We started the AI-related research in 2017, and up until now we have focused on collecting a very large data set of millions of images, including about 7,000-10,000 women who have been diagnosed with breast cancer. These are used for development and testing AI algorithms retrospectively. We have come to the point where we are currently launching two prospective clinical studies to see what happens in reality when we use the algorithms.

The idea is to try to improve screening, both to see if AI can be used to detect cancer, and also to see how AI can help us identify which women need additional imaging to find cancer that was not visible with mammography.

So those are the clinical studies that we’re running, which are focused on improving screening. From now on we’ll be improving aspects of those, and also try to move into other areas beyond screening and mammography. 

From a patient’s point of view, would this just mean that you would get more comprehensive information about your health, or is it a quicker process as well?

When you use AI in the screening process, you can either use it to increase sensitivity, meaning that more cancers will be detected, or you can use it to reduce the need for radiologists, so you get a cheaper screening process. Those radiologists can then use their time better and focus on women who need supplemental imaging examinations. How you implement this is really the hospital’s choice; you can improve cancer detection, or you can improve resource allocation. It could mean that you detect cancer earlier, which would lower mortality and mean that fewer women would have to die from breast cancer.

Can these technologies be applied to other fields of medicine, or is it breast cancer-specific?

Breast cancer screenings have been performed for a long time. There are some other screening programmes that use imaging, but they’re not as well established, for example for lung cancer. Screening for prostate cancer has started involving MRI, so there are some areas that our research could be applied to in addition to breast cancer.

I believe you’re also working with the University of California in San Francisco; can you talk more about that?

Another topic that I have done research on was about women with cancer who got pre-operative treatment while the tumour was still in the breast. In these cases you get treatment for approximately six months to hopefully shrink the tumour before surgery. This was my post-doctoral research. I looked at whether an MRI image could predict whether or not a tumour would respond to the therapy. That work is more or less finalised now.

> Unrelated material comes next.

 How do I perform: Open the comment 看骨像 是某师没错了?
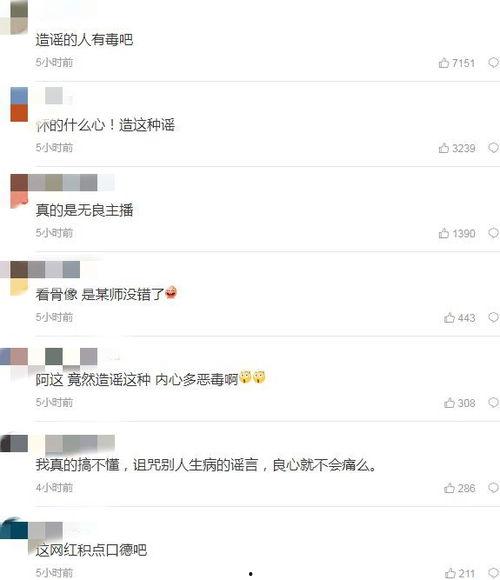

In addition, we also have a collaboration with MIT that is more focused on AI. They have developed a risk algorithm to mammograms to predict what the risk of getting breast cancer a couple of years in the future is. They have validated the algorithms in our data and the results were recently published in Science Translational Medicin. We recently started to work with some initial MRI projects as well.

Can you talk more about the AI algorithms that are already available commercially?

There are quite a lot of vendors now that offer AI algorithms. In one of our studies, we tested three of the available algorithms for cancer detection, and there was quite a large difference between them. That will definitely be covered in my talk. All algorithms are not the same.

Have you participated in any conferences online in the last year that you may not have gone to in person?

Things have changed a lot during the last few months. I presented at RSNA (Radiological Society of North America) virtually, for example. I hope that we’ll return to physical meetings again, because the interaction aspect is not always so well handled in the virtual environment. Organisers sometimes forget to leave time for questions and so on. You don’t meet people the same way. I think it’s really good that we have this opportunity to have virtual meetings, it would be much worse if there were no meetings at all, but I hope to go back to physical meetings eventually. 

Is there anything at RW2021 that you’re personally looking forward to hearing?

For my kind of work with AI, learning about data and access to data and infrastructure for imaging and clinical data is very important, so I think I will be watching those presentations. One example is Peeter Ross who is also involved in e-health and whose talk I think could be very interesting.